Assignment: Copy exactly, please, the lines of the data from its start through the line containing "Given: Click the trash icon to clear the log".
-- Supplied data follows --
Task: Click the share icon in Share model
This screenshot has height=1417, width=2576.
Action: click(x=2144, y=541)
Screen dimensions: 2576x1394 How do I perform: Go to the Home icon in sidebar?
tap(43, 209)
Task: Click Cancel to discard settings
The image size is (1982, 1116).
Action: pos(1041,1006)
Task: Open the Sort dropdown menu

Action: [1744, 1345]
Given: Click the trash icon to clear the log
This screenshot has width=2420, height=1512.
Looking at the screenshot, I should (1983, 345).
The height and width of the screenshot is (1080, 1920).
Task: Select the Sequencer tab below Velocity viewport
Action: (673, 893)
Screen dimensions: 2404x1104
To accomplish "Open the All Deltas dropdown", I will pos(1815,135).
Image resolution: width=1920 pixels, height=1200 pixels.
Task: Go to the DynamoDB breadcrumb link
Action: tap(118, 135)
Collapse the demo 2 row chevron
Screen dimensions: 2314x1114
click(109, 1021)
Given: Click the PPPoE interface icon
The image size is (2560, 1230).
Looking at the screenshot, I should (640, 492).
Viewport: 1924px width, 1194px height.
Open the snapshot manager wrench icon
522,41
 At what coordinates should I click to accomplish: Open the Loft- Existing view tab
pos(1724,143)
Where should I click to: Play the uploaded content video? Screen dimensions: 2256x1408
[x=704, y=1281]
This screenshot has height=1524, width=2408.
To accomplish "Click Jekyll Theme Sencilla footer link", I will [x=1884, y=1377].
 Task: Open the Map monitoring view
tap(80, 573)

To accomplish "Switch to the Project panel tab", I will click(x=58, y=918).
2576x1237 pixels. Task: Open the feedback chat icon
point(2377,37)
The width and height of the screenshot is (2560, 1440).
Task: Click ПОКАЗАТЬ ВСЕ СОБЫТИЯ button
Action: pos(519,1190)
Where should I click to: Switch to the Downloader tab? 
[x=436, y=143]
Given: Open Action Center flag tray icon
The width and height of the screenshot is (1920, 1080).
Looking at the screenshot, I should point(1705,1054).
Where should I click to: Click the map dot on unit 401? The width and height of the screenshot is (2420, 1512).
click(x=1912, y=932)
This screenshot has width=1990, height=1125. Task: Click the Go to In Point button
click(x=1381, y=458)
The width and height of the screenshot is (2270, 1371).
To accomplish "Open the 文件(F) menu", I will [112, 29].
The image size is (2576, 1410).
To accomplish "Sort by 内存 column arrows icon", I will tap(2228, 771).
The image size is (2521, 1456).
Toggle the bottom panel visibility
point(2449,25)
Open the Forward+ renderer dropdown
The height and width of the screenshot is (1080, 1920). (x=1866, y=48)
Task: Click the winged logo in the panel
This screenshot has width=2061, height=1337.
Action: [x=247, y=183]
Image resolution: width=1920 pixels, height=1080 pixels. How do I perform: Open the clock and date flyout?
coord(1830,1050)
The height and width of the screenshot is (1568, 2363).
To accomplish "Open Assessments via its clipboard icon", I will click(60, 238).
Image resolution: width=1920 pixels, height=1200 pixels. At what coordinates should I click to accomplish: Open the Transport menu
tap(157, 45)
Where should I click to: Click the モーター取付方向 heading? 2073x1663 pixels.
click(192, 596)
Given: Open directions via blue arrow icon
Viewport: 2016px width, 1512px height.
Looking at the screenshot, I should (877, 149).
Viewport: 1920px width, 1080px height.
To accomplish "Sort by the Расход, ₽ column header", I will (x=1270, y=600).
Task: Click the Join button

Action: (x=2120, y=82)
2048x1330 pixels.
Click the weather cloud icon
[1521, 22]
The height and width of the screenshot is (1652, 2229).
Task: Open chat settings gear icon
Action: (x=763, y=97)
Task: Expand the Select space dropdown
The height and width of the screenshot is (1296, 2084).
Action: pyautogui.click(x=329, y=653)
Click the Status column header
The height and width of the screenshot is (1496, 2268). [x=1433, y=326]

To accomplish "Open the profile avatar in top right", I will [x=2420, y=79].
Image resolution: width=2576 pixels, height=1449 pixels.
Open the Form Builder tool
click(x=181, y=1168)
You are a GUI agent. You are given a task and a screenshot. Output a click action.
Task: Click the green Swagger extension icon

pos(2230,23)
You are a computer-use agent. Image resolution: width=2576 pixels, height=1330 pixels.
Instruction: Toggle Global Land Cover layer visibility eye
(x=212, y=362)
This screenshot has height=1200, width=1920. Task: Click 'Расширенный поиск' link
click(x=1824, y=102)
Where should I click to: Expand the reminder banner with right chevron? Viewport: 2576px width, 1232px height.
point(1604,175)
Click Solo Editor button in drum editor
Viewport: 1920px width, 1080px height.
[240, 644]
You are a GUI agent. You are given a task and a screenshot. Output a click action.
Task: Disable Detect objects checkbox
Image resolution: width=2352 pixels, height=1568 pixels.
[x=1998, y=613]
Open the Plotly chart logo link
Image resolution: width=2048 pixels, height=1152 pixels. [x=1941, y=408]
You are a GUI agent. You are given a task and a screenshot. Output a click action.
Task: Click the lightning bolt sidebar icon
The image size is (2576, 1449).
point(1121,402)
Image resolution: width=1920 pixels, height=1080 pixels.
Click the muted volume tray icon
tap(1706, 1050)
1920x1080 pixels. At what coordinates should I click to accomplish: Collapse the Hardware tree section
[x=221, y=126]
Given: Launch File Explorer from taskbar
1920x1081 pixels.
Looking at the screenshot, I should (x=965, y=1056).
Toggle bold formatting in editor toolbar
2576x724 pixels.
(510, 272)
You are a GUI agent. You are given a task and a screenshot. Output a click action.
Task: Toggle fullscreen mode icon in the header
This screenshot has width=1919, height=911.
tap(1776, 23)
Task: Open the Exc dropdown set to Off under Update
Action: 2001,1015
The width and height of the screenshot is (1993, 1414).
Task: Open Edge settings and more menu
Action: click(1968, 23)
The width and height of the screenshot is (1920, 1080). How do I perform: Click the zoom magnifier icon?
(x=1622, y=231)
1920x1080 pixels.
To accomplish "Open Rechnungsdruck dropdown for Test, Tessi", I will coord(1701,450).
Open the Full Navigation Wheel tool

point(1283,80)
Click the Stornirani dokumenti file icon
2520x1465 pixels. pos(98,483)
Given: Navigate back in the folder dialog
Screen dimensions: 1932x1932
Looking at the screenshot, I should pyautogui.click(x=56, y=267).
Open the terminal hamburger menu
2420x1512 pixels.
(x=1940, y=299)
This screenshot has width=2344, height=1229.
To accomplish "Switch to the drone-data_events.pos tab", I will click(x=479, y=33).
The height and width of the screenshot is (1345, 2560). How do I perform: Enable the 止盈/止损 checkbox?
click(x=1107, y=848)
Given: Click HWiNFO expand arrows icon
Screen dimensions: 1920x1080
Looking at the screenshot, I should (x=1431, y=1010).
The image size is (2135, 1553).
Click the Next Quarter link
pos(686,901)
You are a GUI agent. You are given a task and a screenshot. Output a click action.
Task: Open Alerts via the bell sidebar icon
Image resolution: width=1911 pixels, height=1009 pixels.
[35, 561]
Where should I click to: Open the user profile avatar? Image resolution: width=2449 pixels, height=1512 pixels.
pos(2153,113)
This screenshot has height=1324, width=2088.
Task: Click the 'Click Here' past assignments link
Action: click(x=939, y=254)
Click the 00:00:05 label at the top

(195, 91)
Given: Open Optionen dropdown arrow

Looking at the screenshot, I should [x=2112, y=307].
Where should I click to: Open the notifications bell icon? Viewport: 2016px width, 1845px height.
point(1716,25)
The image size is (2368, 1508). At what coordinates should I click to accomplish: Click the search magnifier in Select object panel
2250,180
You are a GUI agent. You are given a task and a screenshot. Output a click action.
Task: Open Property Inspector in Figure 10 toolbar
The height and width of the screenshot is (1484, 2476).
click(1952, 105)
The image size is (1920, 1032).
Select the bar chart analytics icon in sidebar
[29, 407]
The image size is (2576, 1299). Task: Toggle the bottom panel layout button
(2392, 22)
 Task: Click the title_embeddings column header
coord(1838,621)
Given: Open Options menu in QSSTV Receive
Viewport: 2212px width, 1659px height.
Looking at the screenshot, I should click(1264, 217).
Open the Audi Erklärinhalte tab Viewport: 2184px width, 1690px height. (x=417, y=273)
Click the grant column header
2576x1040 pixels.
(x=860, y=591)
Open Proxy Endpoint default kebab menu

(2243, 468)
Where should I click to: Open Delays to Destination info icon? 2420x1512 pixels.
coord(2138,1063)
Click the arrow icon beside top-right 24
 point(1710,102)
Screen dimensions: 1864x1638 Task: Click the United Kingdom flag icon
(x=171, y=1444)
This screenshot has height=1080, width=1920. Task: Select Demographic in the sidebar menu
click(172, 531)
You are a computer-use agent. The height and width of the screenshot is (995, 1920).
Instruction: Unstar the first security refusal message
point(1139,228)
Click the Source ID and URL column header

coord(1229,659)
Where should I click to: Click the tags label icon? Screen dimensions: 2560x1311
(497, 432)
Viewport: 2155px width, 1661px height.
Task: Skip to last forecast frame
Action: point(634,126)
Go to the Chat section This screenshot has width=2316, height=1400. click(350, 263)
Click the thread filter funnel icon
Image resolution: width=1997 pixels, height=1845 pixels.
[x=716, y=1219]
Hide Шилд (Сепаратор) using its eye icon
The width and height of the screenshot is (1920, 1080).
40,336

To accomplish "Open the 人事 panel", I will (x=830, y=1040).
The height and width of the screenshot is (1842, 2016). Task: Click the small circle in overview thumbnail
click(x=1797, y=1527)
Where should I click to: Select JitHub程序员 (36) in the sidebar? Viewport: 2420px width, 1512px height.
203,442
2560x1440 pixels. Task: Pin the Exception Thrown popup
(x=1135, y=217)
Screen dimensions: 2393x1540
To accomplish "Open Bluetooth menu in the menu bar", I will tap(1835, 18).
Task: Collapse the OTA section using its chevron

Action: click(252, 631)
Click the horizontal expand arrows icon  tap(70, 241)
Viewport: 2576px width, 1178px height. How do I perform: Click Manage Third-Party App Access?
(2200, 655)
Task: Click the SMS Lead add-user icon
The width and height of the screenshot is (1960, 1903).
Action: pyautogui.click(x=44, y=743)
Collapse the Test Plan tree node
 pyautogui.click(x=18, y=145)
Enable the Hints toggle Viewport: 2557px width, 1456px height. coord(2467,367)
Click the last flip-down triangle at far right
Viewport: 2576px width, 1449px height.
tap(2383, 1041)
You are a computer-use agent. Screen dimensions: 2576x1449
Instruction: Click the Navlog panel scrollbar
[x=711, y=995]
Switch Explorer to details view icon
-- Supplied data concluded --
Response to this exercise:
Task: Click the share icon in Share model
This screenshot has height=1417, width=2576.
Action: click(x=2144, y=541)
Screen dimensions: 2576x1394 How do I perform: Go to the Home icon in sidebar?
tap(43, 209)
Task: Click Cancel to discard settings
The image size is (1982, 1116).
Action: pos(1041,1006)
Task: Open the Sort dropdown menu

Action: [1744, 1345]
Given: Click the trash icon to clear the log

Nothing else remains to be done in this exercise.